Some feedback on the OCR accuracy - for me a key concern to persuade me to make DT my ‘trusted’ source is the accuracy of being able to find what’s in the documents I hold in the database. So I tested the OCR accuracy. There’s a pretty wide divergence.
METHOD - I imported/ocrd the same pdf document in 3 programs (DTP 1.5, DTP2 Beta and Adobe Acrobat) at various different settings and compared the results. The document was in Spanish.

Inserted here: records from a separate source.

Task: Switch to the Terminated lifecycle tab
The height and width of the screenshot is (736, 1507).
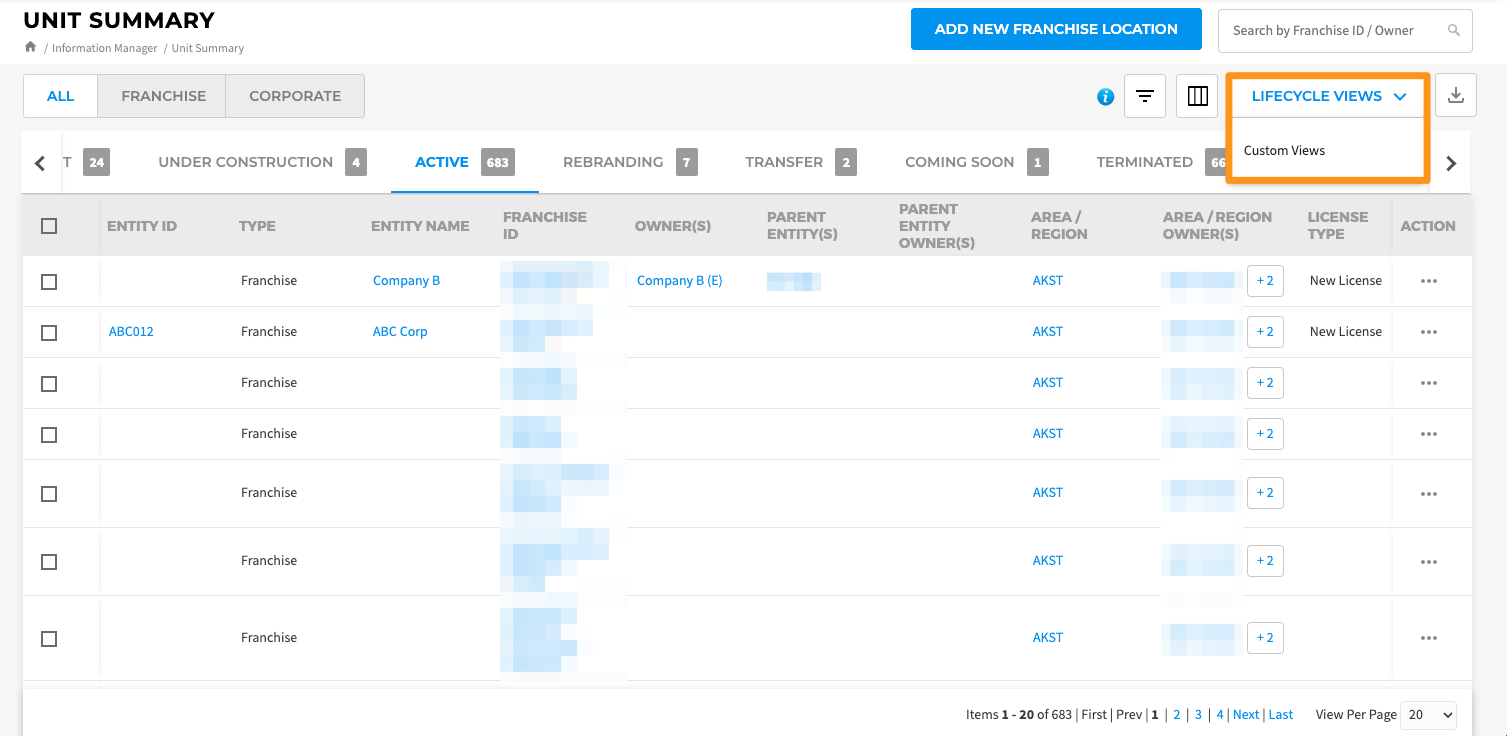Action: click(1144, 161)
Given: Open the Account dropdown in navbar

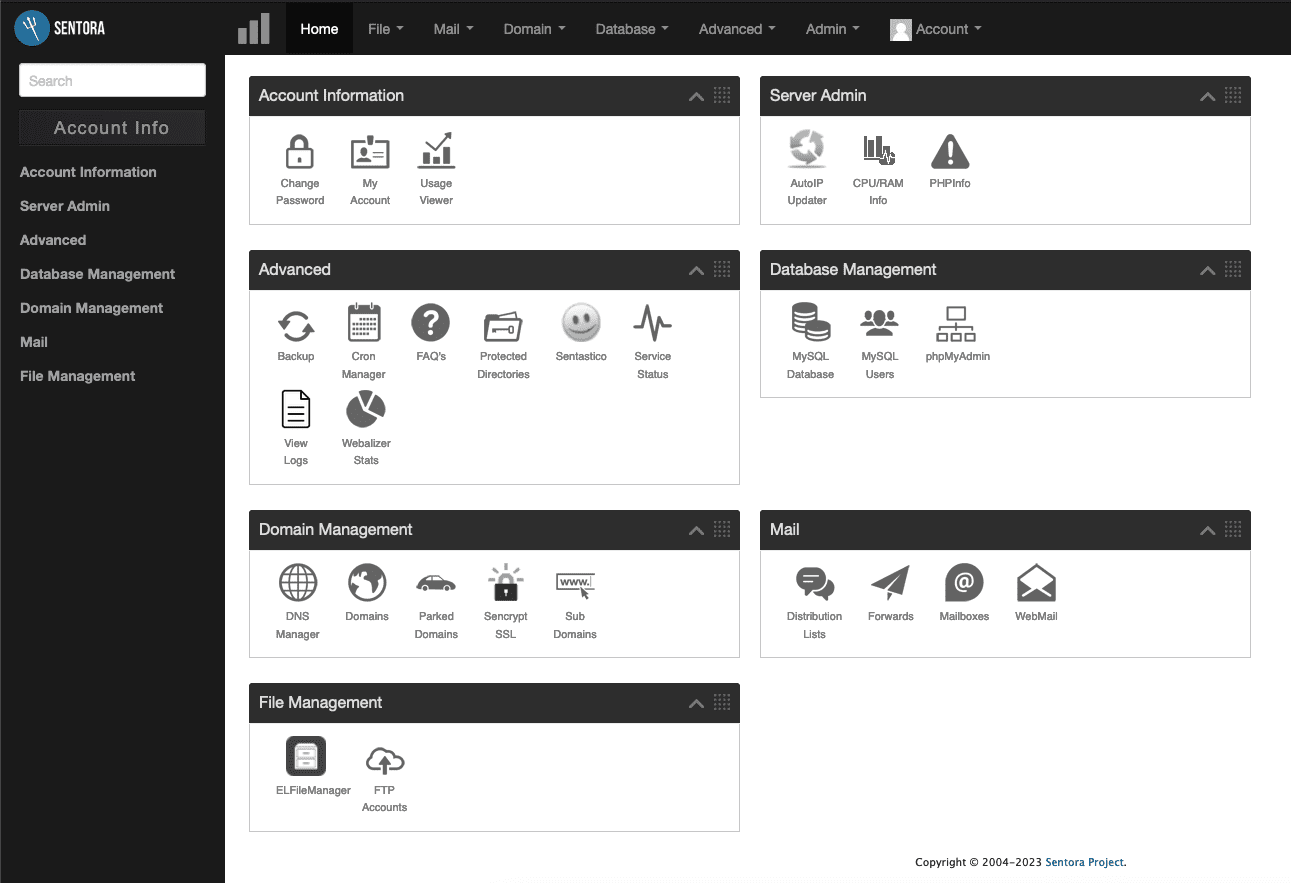Looking at the screenshot, I should tap(935, 29).
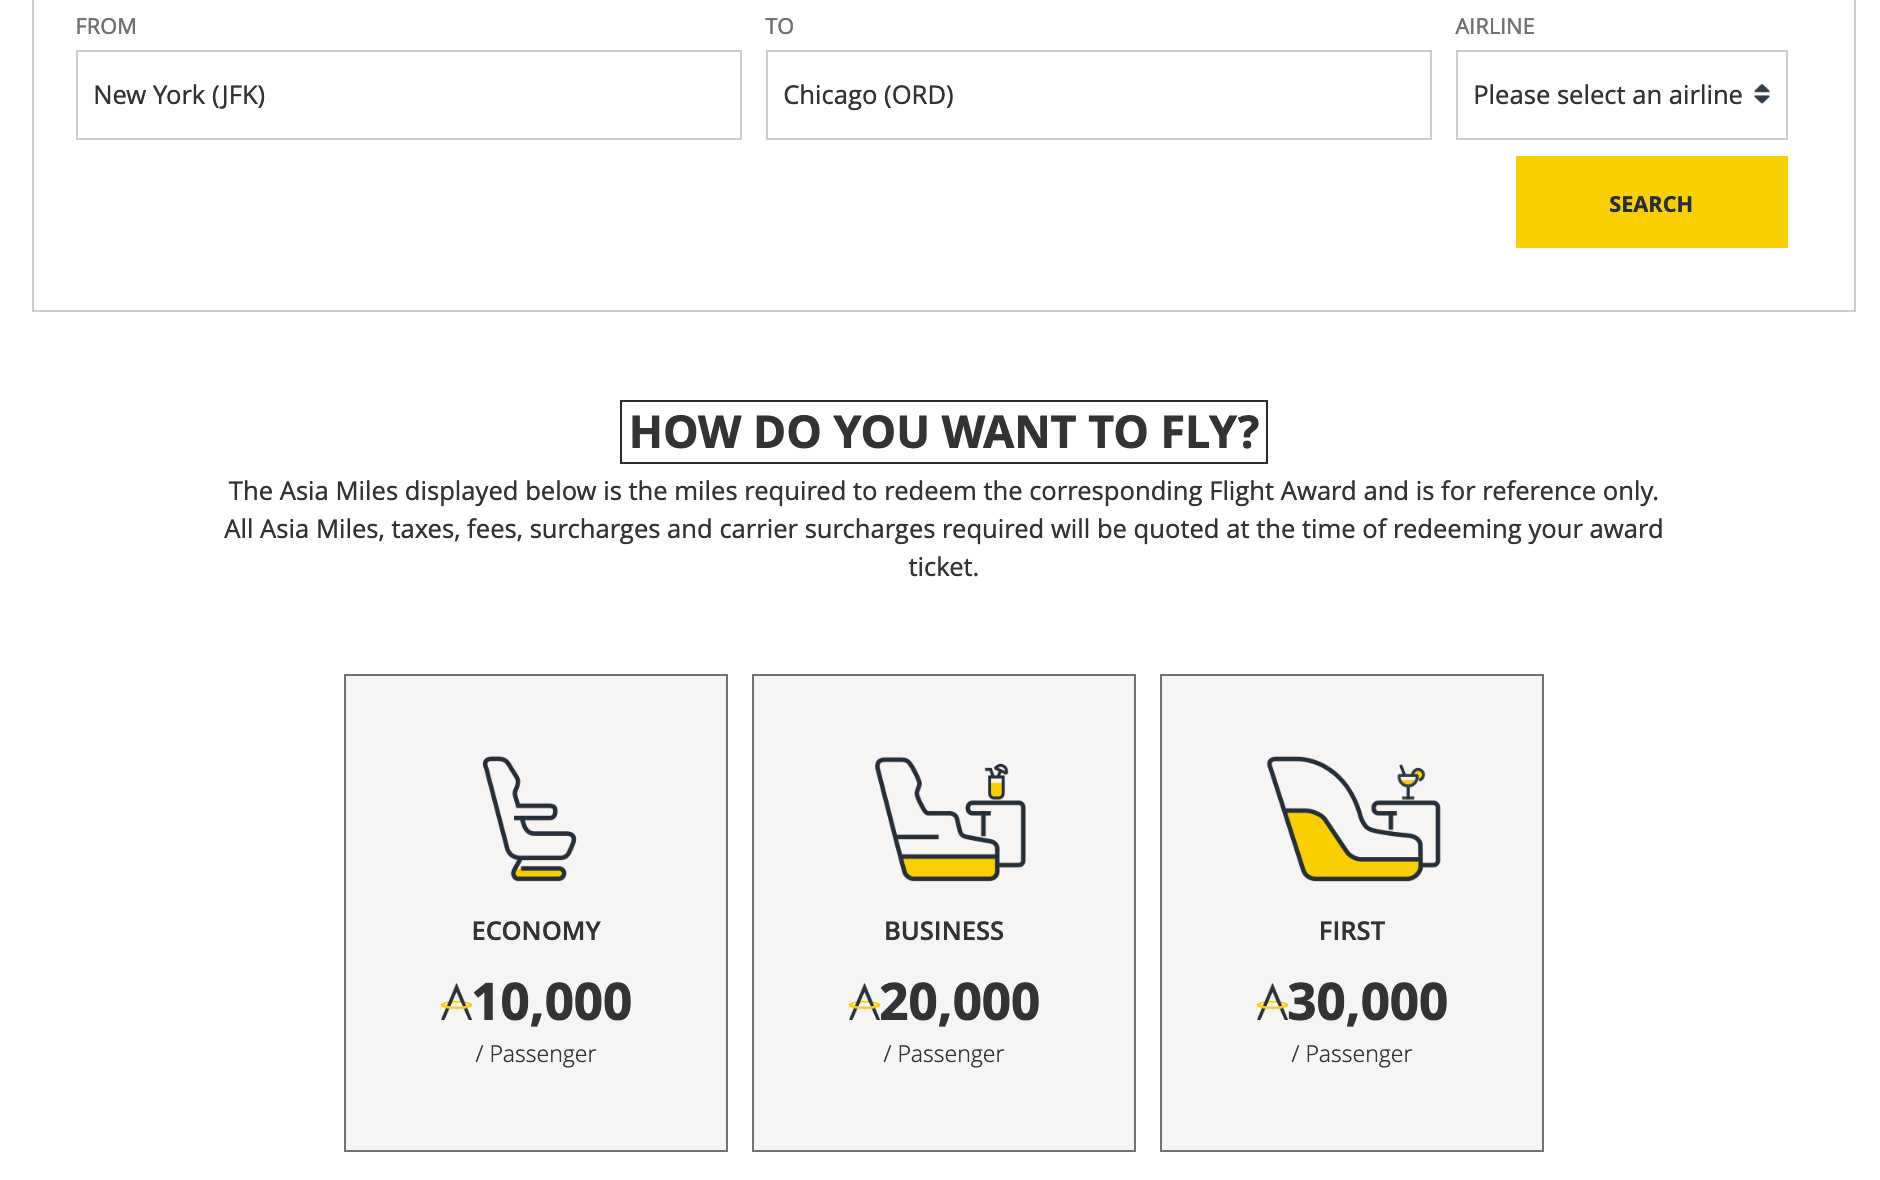The image size is (1880, 1180).
Task: Click the "How do you want to fly?" heading
Action: (944, 432)
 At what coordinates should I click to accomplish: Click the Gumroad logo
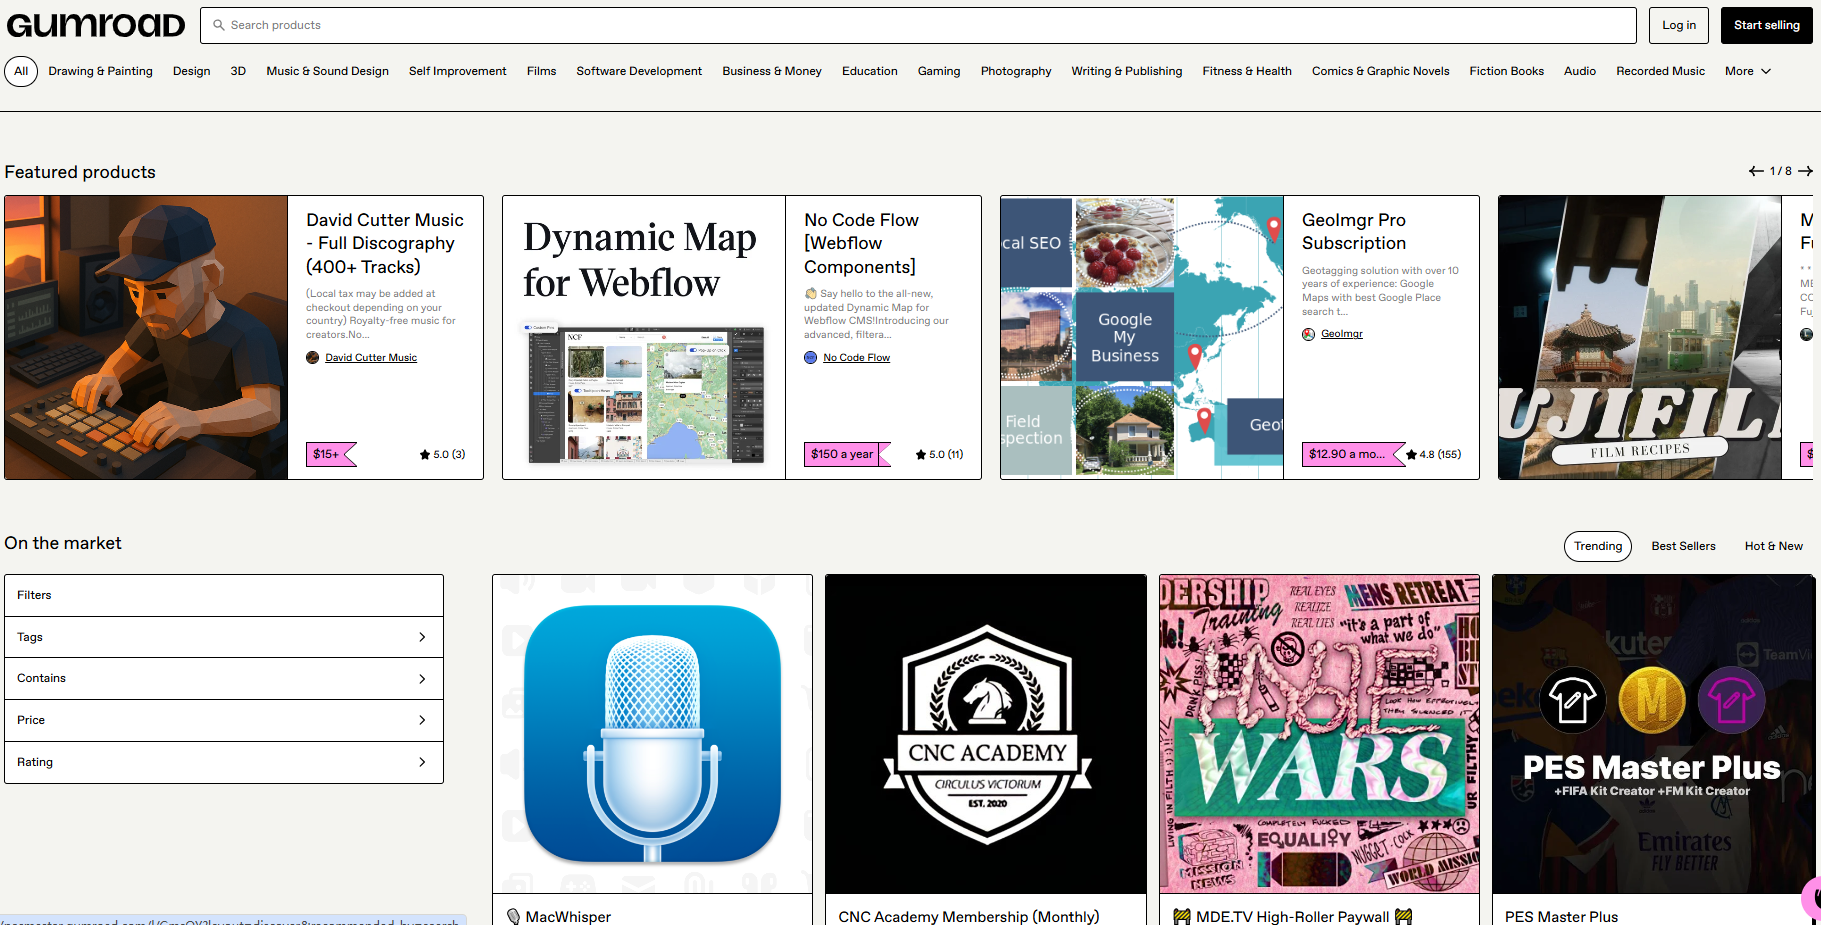(96, 25)
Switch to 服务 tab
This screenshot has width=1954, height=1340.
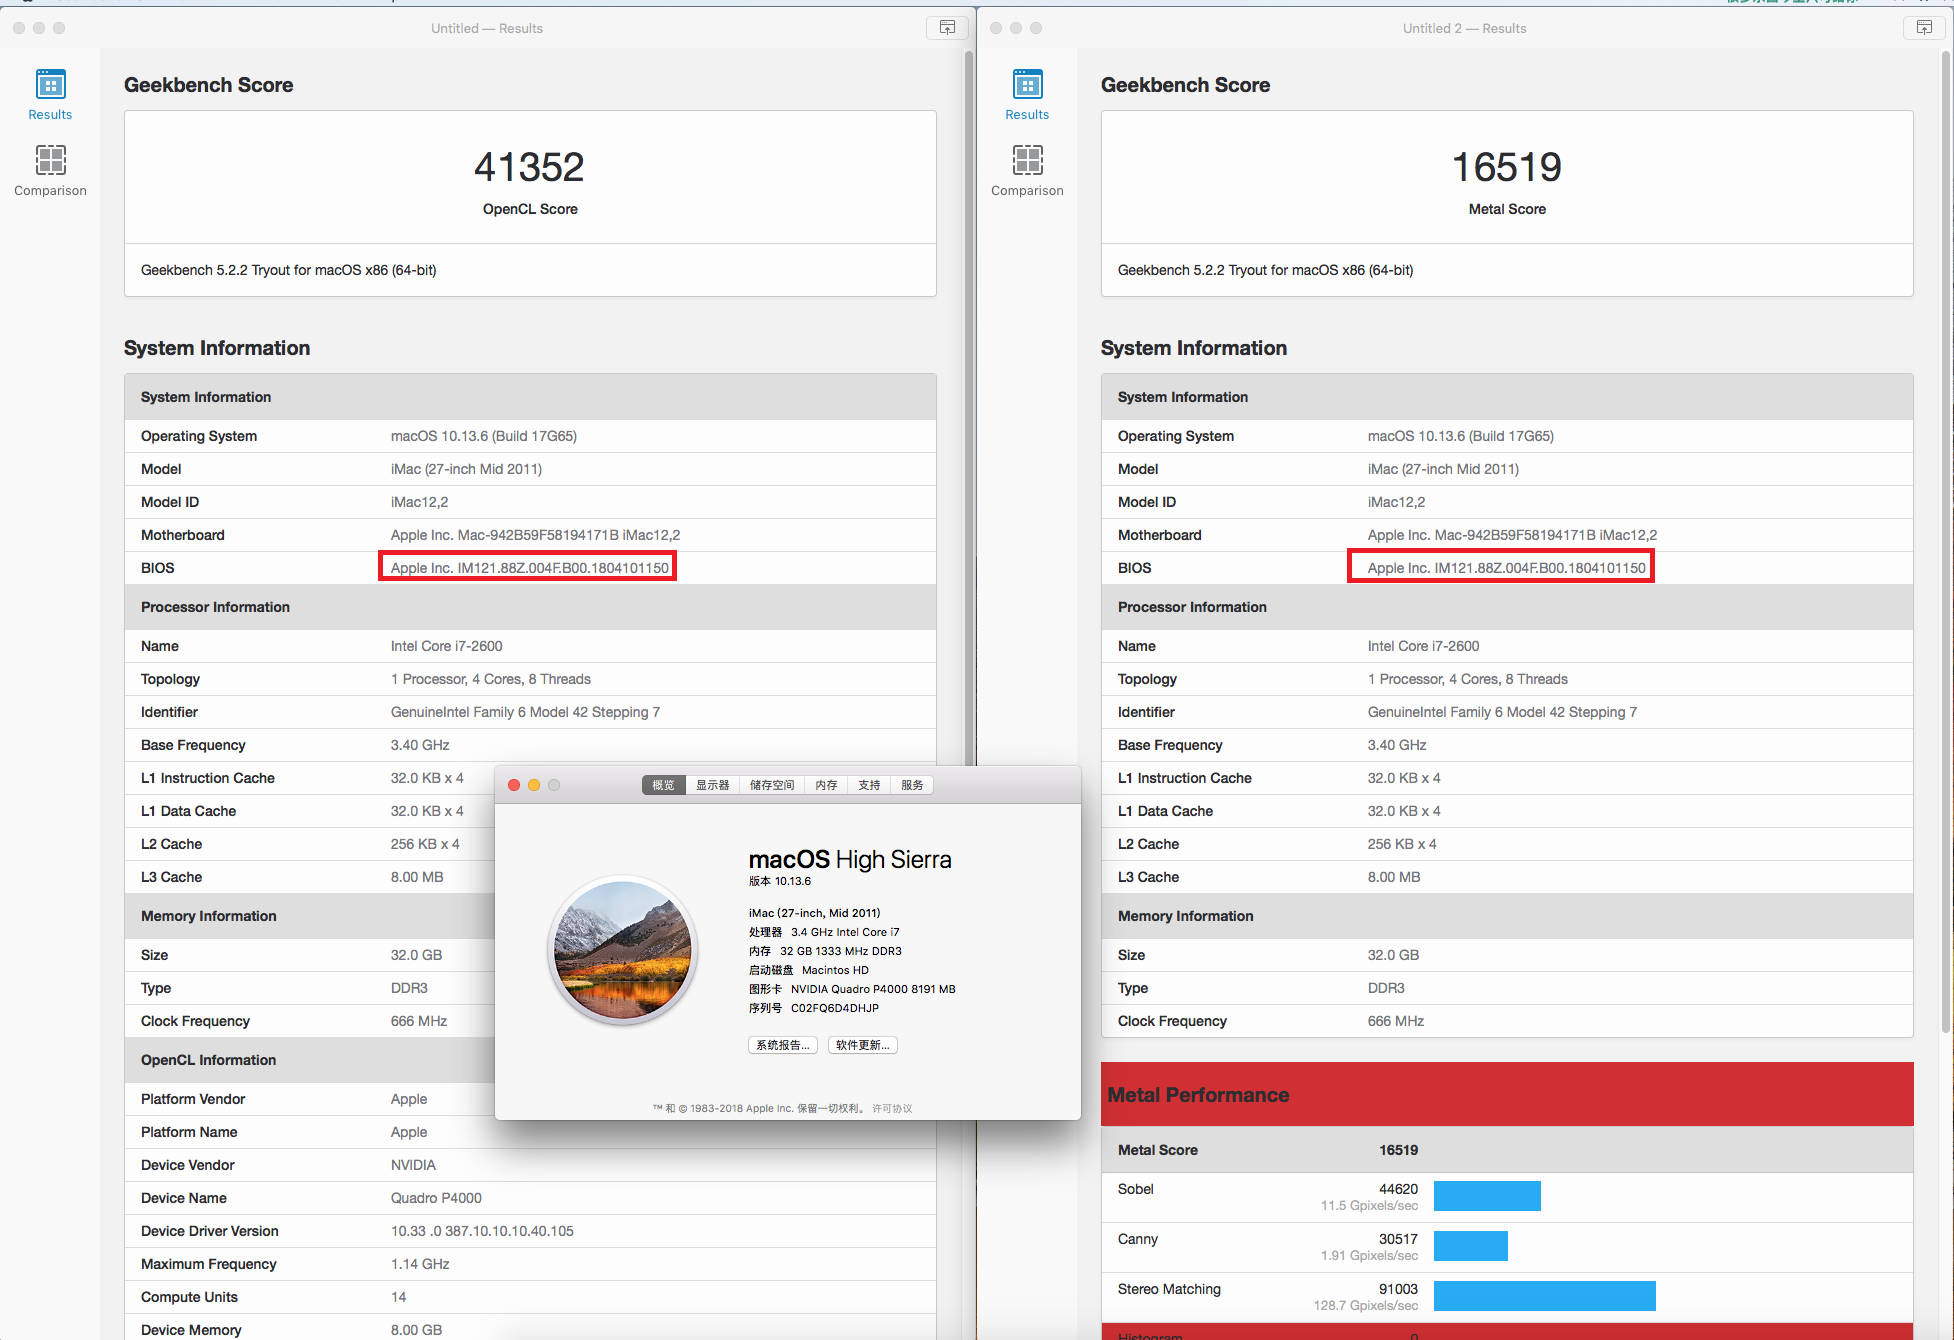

RESULTS - Each method produced a different word count. DTP2 produced less nonsense words but missed some significant blocks of text and numbers
Here are the word counts - Acrobat 714 Words (some nonsense), DTP1.5 727 Words (some nonsense, all numbers accurate), DTP2 626 Words (no nonsense but text, numbers and dates missing).
Examples -
Here’s a screenshot from the DTP1.5 import. Scroll all the way to the left of the image to see the Word list and Word counts. The number ‘160’ is in the document and correctly identified in the word list. There are also some obvious nonsense words in the word list -
DTPnonbeta.tiff (319 KB)
And here’s the result from the DTP2b3 import. Again scroll to the left to see the Word count info. The number ‘160’ is nowhere to be found in the word list. There are 100 fewer words, admittedly some are nonsense words but much text, dates and numbers is missing. There are no nonsense words probably because the word list is checked against a dictionary.
DTP2Beta.tiff (355 KB)
The bottom line is that Acrobat and DTP1.5 give more data, albeit requiring some further analysis, and DTP2 loses significant amounts of data.
Something needs to be done to improve the inclusiveness of DTP2 OCR or at the very least give an indication of what is missing.